YOUR GOAL - Please copy each line of the data that includes the string "screenshot".

DATA FOR THIS TASK -
# # # # #

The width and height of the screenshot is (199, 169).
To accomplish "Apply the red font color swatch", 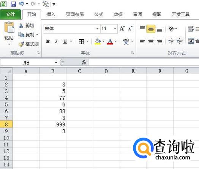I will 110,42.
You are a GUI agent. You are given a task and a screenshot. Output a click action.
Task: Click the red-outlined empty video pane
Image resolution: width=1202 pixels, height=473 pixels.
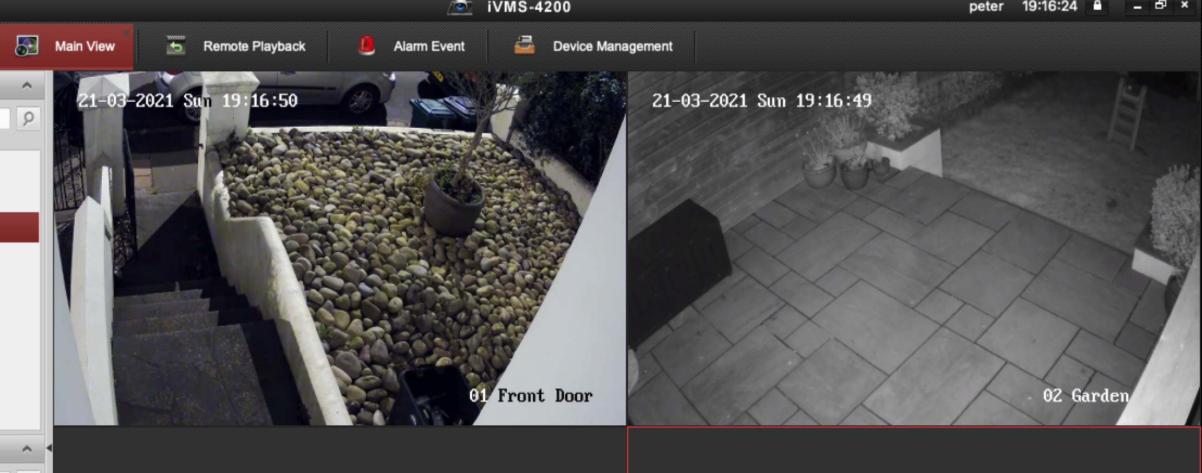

# # # # #

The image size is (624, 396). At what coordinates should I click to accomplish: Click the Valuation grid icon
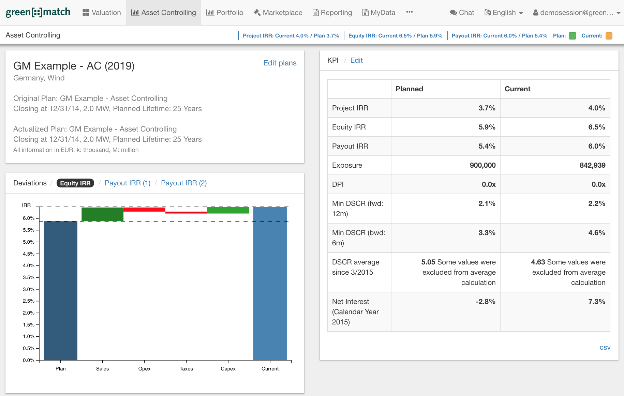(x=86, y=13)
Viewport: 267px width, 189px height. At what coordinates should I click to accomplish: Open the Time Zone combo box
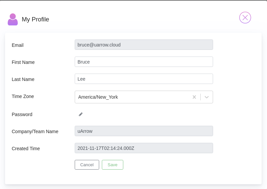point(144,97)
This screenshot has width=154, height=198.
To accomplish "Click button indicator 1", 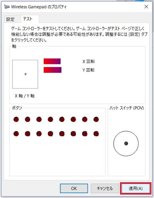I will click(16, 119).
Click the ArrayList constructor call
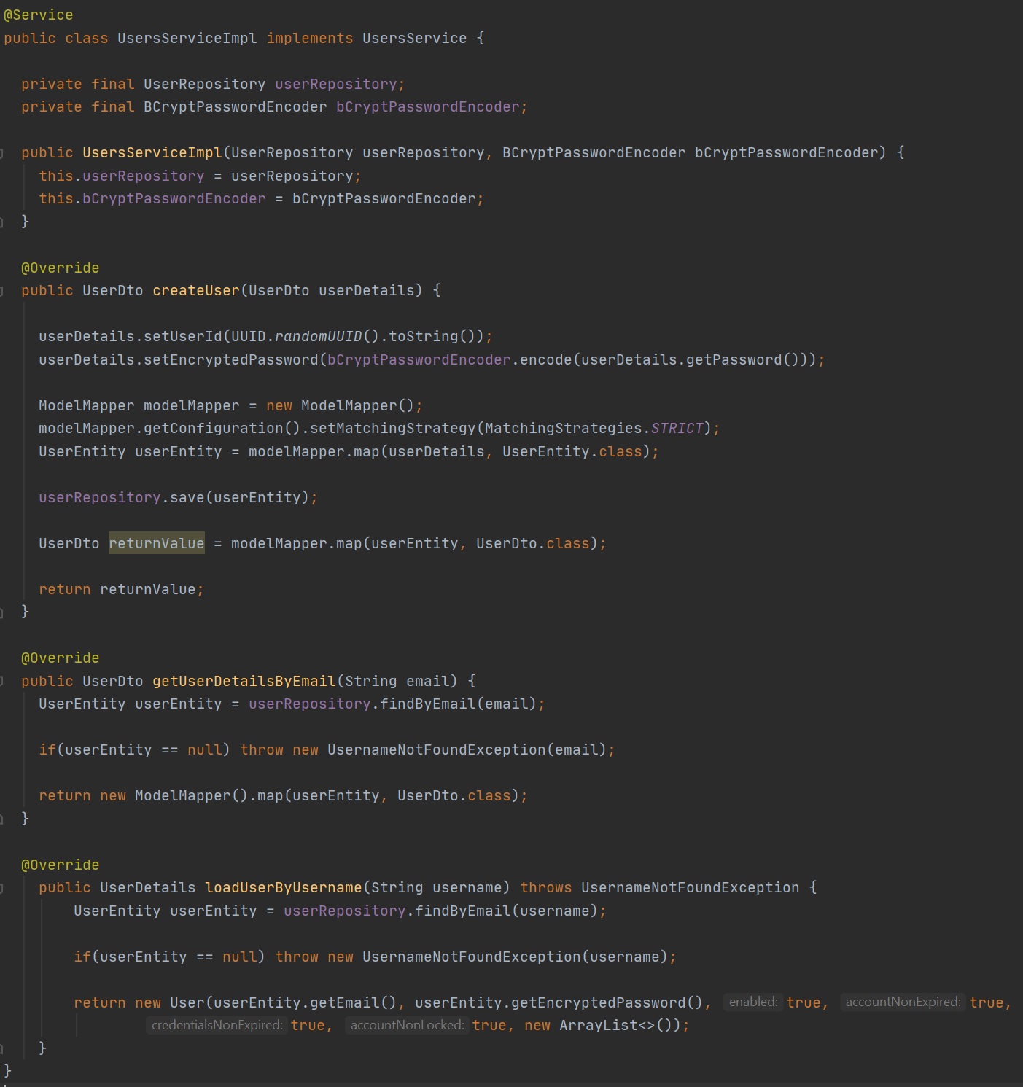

# # # # #

COMPLETED EXERCISE -
The width and height of the screenshot is (199, 169).
You are a GUI agent. You are given a task and a screenshot. Output a click action.
This screenshot has width=154, height=198.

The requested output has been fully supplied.